The SEC’s re-proposed Prohibition Against Conflicts of Interests in Certain Securitizations should serve investors and the wider financial markets.
WASHINGTON, March 27, 2023 – The Structured Finance Association (SFA) has sent a letter to the Securities and Exchange Commission urging the need to protect investors while maintaining the strengths of our financial markets when the Commission considers its re-proposed rule on the Prohibition Against Conflicts of Interests in Certain Securitizations. As currently written, SFA and its members believe the sweeping approach taken in the re-proposed rule significantly impedes and restricts vital activities across a wide swath of investors, broker-dealers, corporate issuers, and servicers — and all their affiliates and subsidiaries.
Given the proposed rule’s immense scope, extensive ambiguities, and complex exemption conditions, the short comment period provided by the Commission simply has not given the members of SFA enough time to fully evaluate the implications it would have for their securitization businesses, and affiliates. Therefore, the letter contains the preliminary conclusions of SFA and its members while work continues to be done to assess the full impact that this re-proposed rule would have on the market in addition to potential recommendations for how to rectify.

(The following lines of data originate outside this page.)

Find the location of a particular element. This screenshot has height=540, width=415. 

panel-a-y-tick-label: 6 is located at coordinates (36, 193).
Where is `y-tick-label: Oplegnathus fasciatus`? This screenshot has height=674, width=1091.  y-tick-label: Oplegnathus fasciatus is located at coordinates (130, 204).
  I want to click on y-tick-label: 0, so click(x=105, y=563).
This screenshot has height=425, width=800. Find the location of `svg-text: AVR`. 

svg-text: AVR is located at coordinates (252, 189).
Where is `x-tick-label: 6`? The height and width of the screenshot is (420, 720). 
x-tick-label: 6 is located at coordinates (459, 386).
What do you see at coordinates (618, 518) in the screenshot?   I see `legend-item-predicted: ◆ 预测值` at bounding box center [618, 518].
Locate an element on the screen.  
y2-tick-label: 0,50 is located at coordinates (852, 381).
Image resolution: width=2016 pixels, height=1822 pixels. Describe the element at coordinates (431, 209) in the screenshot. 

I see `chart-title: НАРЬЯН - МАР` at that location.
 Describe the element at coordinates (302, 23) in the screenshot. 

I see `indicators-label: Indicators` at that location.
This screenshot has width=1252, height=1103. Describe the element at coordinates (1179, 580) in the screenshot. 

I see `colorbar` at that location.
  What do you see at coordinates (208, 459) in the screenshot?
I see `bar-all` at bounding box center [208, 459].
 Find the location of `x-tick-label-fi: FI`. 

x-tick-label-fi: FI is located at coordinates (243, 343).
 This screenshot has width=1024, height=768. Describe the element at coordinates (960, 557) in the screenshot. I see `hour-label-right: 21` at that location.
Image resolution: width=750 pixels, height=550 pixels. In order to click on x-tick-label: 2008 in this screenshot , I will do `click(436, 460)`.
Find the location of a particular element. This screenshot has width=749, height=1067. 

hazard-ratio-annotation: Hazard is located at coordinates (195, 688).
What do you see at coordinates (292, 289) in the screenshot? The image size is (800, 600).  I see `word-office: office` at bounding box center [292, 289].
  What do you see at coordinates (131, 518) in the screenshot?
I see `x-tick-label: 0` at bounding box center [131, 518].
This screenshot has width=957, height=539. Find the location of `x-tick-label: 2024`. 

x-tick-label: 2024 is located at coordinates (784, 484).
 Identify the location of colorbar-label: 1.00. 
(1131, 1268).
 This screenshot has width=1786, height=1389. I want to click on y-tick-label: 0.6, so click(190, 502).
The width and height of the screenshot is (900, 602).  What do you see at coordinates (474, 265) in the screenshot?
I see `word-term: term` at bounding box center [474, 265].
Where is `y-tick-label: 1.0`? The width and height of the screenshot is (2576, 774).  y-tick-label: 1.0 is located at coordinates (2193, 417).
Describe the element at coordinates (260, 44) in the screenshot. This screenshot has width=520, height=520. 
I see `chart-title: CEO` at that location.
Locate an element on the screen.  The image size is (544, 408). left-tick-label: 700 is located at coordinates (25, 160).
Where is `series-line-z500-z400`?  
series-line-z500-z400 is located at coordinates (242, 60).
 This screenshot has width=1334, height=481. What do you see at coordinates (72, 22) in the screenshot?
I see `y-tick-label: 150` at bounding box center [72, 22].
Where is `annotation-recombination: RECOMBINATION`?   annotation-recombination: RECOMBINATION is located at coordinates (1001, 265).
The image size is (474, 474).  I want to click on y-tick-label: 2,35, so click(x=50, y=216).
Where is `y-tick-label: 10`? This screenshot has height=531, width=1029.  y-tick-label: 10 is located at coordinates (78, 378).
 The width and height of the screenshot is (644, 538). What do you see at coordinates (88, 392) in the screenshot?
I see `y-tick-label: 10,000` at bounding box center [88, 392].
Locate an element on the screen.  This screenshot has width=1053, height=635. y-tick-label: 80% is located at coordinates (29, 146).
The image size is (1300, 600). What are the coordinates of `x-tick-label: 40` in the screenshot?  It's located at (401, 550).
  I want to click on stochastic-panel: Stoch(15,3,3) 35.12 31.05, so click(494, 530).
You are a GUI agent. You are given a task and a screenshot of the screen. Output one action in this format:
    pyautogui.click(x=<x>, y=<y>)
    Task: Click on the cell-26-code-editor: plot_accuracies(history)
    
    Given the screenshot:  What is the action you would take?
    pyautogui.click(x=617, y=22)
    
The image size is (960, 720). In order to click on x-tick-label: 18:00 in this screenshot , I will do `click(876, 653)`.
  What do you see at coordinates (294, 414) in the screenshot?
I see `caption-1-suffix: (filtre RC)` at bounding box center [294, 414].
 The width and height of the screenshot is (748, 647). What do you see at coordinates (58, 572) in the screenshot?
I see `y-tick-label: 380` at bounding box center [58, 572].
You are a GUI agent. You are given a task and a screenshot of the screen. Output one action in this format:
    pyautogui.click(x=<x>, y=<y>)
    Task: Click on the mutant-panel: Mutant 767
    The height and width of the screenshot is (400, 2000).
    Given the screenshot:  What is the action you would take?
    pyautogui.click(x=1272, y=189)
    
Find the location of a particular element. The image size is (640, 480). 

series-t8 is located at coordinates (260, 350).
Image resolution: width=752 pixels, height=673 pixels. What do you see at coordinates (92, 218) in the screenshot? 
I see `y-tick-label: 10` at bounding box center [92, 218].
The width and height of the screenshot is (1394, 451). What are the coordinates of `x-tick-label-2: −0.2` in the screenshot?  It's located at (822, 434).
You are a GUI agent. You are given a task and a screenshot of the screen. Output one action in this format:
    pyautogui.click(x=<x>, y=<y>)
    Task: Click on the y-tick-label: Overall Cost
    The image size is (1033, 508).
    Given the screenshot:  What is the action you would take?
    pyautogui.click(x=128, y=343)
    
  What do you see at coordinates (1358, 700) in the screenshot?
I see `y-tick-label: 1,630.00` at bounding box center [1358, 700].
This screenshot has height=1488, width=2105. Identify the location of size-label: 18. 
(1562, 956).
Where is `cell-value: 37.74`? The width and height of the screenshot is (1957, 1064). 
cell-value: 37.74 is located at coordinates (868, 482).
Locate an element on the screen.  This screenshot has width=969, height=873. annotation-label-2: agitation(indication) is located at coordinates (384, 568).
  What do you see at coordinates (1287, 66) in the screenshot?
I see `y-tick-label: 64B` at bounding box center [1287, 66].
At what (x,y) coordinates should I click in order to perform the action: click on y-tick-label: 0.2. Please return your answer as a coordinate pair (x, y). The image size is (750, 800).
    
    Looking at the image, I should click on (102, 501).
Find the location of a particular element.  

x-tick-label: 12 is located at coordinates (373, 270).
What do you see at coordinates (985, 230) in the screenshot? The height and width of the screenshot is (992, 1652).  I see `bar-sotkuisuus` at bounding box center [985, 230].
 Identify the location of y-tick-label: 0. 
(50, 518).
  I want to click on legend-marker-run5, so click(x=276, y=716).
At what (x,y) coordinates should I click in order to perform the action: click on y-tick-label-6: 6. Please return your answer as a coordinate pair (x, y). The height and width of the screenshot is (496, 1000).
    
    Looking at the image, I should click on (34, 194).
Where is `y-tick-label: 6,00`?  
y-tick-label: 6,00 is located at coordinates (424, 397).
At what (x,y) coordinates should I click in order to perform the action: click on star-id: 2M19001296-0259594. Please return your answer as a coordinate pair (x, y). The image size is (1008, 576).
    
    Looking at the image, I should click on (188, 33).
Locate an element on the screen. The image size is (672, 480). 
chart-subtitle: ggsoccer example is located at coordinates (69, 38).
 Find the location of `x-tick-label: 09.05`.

“As a consensus-driven trade association who represents the full spectrum of the securitization market, we want to ensure the rule protects investors from financial institutions betting against ABS deals that they also put together to sell to investors,” said Michael Bright, CEO of SFA. “However, the re-proposal unnecessarily goes far beyond that intention and instead would create significant obstacles to essential risk management and hinder securitization participation.”
Key takeaways follow. The letter can be viewed in its entirety here.
- We urge the Commission to strike the right balance to protect investors while maintaining the strengths of our financial markets.
- The sweeping approach taken in the re-proposed rule would significantly impede and restrict vital activities – including risk-mitigating hedging, financing, and investing – across a wide-swath of the investor, bank, broker-dealer, corporate issuer and servicer communities – and all of their affiliates and subsidiaries.
- The re-proposal is critically flawed, conflicts with the goals of numerous prudential regulators, relies too heavily on the Volcker Rule as a precedent and would leave a broad universe of market participants not knowing whether it is covered by the rule; and if so, whether its conduct could be deemed to have violated the rule.
- The re-proposed rule could perversely discourage ABS investors from negotiating the terms and collateral of ABS because those actions could be interpreted as “substantial involvement” in the design, structure or assembly of the ABS that would then trigger the need to implement a complex, expansive and ambiguous compliance regime.
- Critically, the re-proposed rule could inadvertently impact the size and liquidity of the $12.5 trillion ABS market, which is an essential source of funding for American consumers, small business owners, and home buyers.
About the Structured Finance Association
With more than 370 member institutions comprised of accounting firms, broker/dealers, diversified financial intermediaries, investors, issuers, IT vendors, law firms, mortgage insurers, other small financial institutions, rating agencies, servicers and trustees, SFA is the leading voice for the securitization industry.
SFA is focused on helping grow the real economy and improving the lives of individuals, families, businesses, and communities across the nation; helping make credit more affordable and available to people who need it to finance some of life’s biggest goals — education, car purchases, starting a business, buying a home — or reduce their debt through consolidation loans; safeguarding essential protections for consumers and the financial system; facilitating valuable dialogue among the financial services market, its practitioners, policymakers and the broader public; and recognizing that all finance entails risk, but it should not involve recklessness.